Free Mobile : l’opérateur obtient gain de cause dans un conflit avec une commune récalcitrante

La justice a tranché dans un conflit opposant Free à  une commune récalcitrante. L’intérêt public prime et l’opérateur pourra installer son pylône.

La déclaration préalable de travaux avait été déposée en octobre 2020, et l’arrêté défavorable rendu par la mairie le 12 novembre. “Je ne laisserai pas Free implanter son antenne”, assurait Laurence Bourgade. La maire de Saint-Morillon, commune du département de la Gironde, comptait en effet faire barrage à l’opérateur. Ce dernier avait pour projet d’installer un pylône de 36 mètres dans la zone naturelle du lieu-dit Le Courreau. Elle estimait que le projet en question ne respectait pas le Plan Local d’Urbanisme.

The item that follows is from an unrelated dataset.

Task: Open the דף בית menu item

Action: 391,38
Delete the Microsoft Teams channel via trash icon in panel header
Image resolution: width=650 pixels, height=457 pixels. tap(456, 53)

Ayant dénoncé une tentative d’intimidation et un passage en force, la maire s’était notamment interrogée sur la perception de la situation par les habitants : “Si jamais Free installe son antenne, par la suite, comment se faire respecter des administrés ? Si je dis à un habitant que sa clôture n’est pas conforme au PLU et que derrière, une grosse machine installe une antenne, cela voudrait dire quoi ? Que le plan local d’urbanisme peut être contourné par de grosses sociétés” ?

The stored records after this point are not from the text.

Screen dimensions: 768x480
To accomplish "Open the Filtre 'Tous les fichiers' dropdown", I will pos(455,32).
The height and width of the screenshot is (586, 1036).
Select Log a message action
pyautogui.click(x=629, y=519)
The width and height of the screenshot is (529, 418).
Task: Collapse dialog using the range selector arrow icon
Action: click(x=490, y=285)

Pourtant, l’édile a dû revoir ses positions et rendre un avis favorable. L’opérateur de Xavier Niel s’est en effet tourné vers la justice et a obtenu gain de cause devant le tribunal de grande instance de Bordeaux. “L’arrêté défavorable de la commune porte atteinte de manière suffisamment grave et immédiate à un intérêt public, à la situation du requérant ou aux intérêts qu’il entend défendre”, a expliqué le juge, tenant compte des améliorations en termes de couverture 3G et 4G promises par l’équipement et des engagements pris par les opérateurs en matière de couverture mobile. Mise en demeure et menacée d’astreintes financières, mais ne souhaitant pas s’engager dans cette voie, la commune s’est exécutée. Elle garde un goût amer de la décision. À ses yeux, cette affaire montre que “les intérêts privés passent outre les règles publiques locales d’urbanisme au nom de l’intérêt public”.